[[ Given data, beginning ]]
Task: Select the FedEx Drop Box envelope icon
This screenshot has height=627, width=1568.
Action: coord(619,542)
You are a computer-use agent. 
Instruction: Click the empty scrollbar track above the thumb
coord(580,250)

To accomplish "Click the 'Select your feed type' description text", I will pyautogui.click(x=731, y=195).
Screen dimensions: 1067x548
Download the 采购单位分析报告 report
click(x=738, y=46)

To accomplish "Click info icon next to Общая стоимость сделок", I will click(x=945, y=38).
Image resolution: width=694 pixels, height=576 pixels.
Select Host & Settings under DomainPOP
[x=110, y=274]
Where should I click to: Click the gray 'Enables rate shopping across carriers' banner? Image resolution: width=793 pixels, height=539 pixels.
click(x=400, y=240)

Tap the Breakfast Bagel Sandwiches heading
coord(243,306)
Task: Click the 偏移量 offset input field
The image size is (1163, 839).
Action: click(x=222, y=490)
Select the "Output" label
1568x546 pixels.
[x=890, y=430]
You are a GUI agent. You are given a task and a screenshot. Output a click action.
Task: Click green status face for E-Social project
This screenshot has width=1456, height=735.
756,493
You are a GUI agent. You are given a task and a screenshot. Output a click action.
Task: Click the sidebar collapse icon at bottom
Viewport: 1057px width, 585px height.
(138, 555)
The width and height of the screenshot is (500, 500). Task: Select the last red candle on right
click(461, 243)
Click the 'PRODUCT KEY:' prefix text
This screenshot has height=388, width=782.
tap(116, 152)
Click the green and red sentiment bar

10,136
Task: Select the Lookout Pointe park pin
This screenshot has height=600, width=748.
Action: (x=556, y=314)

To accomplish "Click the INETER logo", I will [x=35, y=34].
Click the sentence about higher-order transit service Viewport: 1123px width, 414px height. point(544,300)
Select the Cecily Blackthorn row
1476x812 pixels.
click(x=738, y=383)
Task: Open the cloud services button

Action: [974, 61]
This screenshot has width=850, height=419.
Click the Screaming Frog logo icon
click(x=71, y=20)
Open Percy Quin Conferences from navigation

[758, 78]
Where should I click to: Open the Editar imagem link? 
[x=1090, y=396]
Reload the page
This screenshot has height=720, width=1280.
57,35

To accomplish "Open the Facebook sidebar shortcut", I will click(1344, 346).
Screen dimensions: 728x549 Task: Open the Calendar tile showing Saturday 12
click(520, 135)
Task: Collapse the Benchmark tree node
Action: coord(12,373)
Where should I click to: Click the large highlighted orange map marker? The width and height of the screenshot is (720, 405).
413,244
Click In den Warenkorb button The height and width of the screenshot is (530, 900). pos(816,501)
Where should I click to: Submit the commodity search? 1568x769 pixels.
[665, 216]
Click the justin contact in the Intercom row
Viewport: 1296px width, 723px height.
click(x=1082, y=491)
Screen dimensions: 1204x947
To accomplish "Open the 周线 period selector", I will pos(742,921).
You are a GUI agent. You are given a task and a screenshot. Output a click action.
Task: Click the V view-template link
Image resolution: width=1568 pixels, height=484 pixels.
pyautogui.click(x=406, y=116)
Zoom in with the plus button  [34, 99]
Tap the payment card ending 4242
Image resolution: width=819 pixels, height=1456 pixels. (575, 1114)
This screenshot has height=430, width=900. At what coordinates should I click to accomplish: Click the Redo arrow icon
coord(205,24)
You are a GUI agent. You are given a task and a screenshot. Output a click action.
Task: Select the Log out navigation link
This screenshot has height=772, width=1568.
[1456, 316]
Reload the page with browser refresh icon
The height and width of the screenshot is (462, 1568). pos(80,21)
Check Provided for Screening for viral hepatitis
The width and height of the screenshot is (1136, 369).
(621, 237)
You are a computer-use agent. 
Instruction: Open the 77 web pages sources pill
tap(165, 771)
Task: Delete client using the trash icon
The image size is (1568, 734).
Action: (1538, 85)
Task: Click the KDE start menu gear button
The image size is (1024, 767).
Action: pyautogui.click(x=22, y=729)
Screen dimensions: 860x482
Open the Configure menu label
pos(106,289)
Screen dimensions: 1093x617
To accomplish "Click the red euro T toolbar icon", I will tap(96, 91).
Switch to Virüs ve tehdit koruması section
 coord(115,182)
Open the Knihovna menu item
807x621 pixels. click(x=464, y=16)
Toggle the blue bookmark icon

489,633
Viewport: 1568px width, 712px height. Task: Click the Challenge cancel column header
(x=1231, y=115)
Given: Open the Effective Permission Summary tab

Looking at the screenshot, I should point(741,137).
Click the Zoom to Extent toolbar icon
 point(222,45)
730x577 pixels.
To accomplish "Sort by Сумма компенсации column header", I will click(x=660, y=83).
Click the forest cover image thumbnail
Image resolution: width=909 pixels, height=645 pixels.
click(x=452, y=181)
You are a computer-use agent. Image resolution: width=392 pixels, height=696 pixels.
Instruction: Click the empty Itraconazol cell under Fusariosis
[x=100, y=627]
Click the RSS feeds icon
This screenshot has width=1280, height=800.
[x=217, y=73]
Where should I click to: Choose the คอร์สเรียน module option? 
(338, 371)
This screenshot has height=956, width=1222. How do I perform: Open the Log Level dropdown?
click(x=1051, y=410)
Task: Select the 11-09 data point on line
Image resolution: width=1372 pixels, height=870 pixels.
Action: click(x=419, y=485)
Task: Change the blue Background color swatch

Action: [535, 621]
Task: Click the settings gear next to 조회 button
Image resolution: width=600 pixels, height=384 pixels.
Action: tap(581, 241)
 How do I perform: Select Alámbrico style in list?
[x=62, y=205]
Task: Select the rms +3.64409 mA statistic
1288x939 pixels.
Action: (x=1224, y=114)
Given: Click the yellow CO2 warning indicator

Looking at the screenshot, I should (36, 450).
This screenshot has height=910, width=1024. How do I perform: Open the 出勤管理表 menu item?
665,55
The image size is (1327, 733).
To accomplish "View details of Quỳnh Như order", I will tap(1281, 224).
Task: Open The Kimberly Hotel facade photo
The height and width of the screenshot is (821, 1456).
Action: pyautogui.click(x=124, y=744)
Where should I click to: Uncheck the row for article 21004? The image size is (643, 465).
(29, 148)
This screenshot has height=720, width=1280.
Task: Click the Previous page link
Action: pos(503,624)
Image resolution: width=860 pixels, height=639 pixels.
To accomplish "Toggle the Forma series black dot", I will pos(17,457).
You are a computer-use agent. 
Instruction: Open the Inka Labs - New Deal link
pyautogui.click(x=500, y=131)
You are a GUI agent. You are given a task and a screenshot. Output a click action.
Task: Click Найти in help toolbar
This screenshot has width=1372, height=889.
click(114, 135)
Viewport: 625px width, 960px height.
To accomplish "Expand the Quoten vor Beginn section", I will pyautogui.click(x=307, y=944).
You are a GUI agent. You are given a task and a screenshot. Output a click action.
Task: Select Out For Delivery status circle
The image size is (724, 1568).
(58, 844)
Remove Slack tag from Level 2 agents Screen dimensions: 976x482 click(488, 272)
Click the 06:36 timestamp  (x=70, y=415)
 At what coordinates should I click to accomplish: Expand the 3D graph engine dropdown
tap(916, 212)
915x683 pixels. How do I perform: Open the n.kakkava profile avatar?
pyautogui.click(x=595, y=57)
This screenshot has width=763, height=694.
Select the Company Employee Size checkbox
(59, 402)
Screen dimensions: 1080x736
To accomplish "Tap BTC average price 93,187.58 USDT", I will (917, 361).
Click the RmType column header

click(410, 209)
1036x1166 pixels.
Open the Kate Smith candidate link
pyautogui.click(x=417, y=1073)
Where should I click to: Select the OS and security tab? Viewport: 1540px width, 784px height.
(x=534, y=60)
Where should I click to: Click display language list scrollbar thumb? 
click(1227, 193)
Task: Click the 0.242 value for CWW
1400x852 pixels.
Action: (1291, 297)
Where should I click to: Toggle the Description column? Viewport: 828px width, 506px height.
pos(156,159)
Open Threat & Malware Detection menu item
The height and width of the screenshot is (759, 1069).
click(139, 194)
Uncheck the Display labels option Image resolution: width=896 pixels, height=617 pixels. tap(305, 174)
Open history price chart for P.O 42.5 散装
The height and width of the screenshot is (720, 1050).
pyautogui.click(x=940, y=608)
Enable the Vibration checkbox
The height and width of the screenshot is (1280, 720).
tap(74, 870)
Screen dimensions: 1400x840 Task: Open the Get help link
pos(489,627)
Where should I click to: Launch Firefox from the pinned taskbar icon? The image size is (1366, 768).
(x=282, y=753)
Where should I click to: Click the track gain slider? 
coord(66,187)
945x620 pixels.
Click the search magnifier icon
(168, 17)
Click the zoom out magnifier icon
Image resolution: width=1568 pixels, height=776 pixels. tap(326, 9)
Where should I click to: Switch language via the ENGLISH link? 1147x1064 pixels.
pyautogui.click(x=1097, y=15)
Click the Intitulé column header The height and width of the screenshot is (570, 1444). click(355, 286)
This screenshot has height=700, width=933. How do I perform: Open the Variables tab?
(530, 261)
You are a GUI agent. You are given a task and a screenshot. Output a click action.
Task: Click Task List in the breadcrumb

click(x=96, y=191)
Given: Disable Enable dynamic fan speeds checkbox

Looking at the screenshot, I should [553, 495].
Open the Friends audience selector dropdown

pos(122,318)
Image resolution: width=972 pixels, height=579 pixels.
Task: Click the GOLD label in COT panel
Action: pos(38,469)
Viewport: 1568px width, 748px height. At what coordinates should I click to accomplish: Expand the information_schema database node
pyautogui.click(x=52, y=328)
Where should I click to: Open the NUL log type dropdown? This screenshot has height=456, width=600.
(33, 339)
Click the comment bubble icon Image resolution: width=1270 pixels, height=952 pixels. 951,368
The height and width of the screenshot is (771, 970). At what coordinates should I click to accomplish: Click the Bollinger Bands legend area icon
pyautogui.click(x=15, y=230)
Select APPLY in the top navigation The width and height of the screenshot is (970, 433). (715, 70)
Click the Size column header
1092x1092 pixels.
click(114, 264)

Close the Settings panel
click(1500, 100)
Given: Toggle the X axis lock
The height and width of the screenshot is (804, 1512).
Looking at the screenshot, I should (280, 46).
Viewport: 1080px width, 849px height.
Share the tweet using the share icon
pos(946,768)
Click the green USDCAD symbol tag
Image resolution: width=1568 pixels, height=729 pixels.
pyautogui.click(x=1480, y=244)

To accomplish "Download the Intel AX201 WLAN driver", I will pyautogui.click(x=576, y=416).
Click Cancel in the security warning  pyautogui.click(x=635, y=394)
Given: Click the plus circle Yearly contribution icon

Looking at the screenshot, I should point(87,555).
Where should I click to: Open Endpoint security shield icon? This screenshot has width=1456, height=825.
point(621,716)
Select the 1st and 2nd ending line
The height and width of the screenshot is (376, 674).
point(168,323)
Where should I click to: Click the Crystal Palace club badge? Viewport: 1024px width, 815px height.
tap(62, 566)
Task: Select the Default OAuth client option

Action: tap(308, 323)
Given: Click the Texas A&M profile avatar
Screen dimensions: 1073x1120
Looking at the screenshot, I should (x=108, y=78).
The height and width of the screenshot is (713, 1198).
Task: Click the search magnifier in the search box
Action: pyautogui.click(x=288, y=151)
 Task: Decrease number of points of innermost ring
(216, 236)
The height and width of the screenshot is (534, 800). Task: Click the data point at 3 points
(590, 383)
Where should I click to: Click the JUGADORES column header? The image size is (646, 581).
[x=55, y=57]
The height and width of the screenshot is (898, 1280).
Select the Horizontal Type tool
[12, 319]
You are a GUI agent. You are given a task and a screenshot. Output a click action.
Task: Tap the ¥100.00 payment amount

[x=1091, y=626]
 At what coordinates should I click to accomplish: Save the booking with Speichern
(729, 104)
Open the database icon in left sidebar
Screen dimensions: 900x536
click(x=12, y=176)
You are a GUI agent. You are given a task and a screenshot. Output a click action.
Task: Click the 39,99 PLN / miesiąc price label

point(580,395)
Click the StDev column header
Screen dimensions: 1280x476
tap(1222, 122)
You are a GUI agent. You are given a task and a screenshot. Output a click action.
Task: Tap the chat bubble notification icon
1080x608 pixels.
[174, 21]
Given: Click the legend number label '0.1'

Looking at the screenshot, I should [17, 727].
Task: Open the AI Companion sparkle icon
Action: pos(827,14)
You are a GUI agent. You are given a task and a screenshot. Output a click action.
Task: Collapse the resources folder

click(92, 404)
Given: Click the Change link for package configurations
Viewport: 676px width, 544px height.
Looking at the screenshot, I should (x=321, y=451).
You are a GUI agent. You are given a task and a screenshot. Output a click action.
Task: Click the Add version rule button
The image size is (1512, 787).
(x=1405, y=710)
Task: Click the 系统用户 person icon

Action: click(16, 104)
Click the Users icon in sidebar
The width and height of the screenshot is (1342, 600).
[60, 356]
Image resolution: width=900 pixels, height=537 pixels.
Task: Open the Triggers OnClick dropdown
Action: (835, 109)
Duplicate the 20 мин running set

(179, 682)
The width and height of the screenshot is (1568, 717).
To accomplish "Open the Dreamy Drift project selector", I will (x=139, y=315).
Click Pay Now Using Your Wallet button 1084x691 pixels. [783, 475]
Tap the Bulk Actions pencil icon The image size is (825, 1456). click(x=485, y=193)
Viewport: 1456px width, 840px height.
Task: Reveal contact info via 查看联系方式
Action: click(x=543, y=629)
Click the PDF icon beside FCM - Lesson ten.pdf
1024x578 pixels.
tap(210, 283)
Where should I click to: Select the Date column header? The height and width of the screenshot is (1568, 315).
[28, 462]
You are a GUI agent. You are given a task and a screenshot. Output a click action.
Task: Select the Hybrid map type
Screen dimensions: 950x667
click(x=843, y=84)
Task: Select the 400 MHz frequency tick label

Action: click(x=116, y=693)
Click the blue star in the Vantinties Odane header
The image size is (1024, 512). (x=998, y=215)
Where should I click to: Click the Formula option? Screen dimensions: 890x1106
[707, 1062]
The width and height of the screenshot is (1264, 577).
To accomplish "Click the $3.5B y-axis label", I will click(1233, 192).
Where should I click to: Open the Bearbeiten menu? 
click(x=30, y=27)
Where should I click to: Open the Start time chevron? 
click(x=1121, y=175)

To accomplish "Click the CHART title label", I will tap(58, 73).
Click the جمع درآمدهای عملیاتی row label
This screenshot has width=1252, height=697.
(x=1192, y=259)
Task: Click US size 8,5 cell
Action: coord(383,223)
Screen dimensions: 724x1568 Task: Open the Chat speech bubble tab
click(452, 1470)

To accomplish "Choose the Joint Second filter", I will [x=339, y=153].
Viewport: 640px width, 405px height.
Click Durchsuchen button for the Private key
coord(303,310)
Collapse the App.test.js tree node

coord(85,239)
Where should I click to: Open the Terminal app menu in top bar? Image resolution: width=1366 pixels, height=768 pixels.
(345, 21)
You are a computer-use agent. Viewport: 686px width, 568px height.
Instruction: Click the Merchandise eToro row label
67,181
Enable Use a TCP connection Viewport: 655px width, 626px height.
[[ Given data, end ]]
**Work to complete**
Every line holding the word "status" should be copied out of the records above.

**Exercise output**
Task: Click green status face for E-Social project
Task: Select Out For Delivery status circle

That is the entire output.